▶ WHAT IS EXPECTED: When you reach the line containing "Screen dimensions: 1024x594", include it and stop; until then, return each line of the material exactly, starting with the first.

▶ MATERIAL TO PROCESS:
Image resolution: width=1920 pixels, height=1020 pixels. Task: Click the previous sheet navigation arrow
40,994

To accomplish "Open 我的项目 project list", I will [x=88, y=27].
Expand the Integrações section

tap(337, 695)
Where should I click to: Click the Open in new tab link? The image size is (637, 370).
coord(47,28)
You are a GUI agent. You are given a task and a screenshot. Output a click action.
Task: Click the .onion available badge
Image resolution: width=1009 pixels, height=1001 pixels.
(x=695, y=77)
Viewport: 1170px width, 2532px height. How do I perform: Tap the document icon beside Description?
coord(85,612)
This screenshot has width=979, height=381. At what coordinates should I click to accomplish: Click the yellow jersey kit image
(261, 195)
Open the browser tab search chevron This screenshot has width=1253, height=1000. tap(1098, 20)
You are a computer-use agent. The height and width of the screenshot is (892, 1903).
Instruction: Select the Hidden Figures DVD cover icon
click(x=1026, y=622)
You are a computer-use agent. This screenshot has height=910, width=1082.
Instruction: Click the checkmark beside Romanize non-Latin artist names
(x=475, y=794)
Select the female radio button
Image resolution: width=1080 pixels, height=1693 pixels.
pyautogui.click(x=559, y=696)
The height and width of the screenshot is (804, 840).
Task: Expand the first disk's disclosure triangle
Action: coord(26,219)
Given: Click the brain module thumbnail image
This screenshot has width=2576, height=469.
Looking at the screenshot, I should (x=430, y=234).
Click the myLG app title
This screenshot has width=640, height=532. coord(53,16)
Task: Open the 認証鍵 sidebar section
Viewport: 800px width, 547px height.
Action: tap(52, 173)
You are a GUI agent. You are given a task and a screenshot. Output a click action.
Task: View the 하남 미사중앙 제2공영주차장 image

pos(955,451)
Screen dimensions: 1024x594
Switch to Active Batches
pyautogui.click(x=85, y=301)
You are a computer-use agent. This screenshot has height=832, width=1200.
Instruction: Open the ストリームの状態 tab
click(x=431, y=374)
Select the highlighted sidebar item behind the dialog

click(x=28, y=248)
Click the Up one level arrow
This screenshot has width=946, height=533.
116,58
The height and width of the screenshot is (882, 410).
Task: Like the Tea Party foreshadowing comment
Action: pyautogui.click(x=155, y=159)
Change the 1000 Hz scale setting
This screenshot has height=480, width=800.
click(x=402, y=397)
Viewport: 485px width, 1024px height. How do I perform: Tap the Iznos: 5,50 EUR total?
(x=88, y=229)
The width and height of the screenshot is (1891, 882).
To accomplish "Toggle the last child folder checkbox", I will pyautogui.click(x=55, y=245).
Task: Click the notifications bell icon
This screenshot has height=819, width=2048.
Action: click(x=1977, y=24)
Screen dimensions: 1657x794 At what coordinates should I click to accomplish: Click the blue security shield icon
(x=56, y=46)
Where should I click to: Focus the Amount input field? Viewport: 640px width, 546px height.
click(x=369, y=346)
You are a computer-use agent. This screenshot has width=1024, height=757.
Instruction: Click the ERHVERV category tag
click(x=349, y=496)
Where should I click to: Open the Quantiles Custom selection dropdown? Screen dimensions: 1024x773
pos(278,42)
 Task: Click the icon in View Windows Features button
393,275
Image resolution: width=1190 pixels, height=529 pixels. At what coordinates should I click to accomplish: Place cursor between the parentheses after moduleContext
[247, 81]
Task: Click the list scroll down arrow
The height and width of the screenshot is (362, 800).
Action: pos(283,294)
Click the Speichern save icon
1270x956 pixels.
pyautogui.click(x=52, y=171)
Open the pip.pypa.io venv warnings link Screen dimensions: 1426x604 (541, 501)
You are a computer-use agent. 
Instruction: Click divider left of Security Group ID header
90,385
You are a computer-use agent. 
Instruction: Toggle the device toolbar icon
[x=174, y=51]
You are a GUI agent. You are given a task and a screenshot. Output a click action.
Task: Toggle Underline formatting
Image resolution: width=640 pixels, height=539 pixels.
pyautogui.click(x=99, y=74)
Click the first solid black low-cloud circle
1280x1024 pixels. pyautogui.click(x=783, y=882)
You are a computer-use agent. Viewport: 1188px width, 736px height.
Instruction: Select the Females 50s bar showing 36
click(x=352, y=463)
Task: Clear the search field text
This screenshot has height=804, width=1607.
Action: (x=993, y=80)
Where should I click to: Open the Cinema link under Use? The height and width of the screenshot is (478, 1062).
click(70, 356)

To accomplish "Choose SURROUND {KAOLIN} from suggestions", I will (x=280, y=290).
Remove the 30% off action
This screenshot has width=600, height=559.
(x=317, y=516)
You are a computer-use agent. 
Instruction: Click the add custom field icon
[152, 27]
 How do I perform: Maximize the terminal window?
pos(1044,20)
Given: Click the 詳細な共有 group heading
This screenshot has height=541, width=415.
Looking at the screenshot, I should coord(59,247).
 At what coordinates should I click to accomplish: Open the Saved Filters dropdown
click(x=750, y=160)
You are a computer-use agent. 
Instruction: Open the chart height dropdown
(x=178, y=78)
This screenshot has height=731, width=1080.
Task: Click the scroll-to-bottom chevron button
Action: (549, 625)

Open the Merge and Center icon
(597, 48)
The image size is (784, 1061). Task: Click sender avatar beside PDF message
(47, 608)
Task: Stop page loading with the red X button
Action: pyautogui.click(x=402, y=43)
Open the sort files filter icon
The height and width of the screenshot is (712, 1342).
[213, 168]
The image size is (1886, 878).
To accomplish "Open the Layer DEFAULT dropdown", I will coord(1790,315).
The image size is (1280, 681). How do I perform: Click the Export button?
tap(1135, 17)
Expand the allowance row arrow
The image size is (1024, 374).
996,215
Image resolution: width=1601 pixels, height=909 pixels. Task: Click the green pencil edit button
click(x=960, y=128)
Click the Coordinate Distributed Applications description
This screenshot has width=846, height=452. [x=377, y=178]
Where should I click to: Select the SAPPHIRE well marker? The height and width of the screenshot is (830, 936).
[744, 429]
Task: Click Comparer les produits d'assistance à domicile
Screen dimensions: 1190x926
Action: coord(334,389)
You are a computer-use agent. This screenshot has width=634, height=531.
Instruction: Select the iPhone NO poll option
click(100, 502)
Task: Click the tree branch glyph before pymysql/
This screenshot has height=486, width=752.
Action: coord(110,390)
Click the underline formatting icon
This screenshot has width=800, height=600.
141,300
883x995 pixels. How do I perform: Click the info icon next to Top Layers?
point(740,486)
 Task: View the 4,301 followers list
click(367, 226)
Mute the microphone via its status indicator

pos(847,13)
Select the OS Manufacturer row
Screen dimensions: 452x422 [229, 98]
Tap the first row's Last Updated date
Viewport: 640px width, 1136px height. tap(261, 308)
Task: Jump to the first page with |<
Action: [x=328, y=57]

▶ PROBLEM SOLUTION:
Image resolution: width=1920 pixels, height=1020 pixels. Task: Click the previous sheet navigation arrow
40,994

To accomplish "Open 我的项目 project list", I will [x=88, y=27].
Expand the Integrações section

tap(337, 695)
Where should I click to: Click the Open in new tab link? The image size is (637, 370).
coord(47,28)
You are a GUI agent. You are given a task and a screenshot. Output a click action.
Task: Click the .onion available badge
Image resolution: width=1009 pixels, height=1001 pixels.
(x=695, y=77)
Viewport: 1170px width, 2532px height. How do I perform: Tap the document icon beside Description?
coord(85,612)
This screenshot has width=979, height=381. At what coordinates should I click to accomplish: Click the yellow jersey kit image
(261, 195)
Open the browser tab search chevron This screenshot has width=1253, height=1000. tap(1098, 20)
You are a computer-use agent. The height and width of the screenshot is (892, 1903).
Instruction: Select the Hidden Figures DVD cover icon
click(x=1026, y=622)
You are a computer-use agent. This screenshot has height=910, width=1082.
Instruction: Click the checkmark beside Romanize non-Latin artist names
(x=475, y=794)
Select the female radio button
Image resolution: width=1080 pixels, height=1693 pixels.
pyautogui.click(x=559, y=696)
The height and width of the screenshot is (804, 840).
Task: Expand the first disk's disclosure triangle
Action: coord(26,219)
Given: Click the brain module thumbnail image
This screenshot has width=2576, height=469.
Looking at the screenshot, I should (x=430, y=234).
Click the myLG app title
This screenshot has width=640, height=532. coord(53,16)
Task: Open the 認証鍵 sidebar section
Viewport: 800px width, 547px height.
Action: tap(52, 173)
You are a GUI agent. You are given a task and a screenshot. Output a click action.
Task: View the 하남 미사중앙 제2공영주차장 image

pos(955,451)
Screen dimensions: 1024x594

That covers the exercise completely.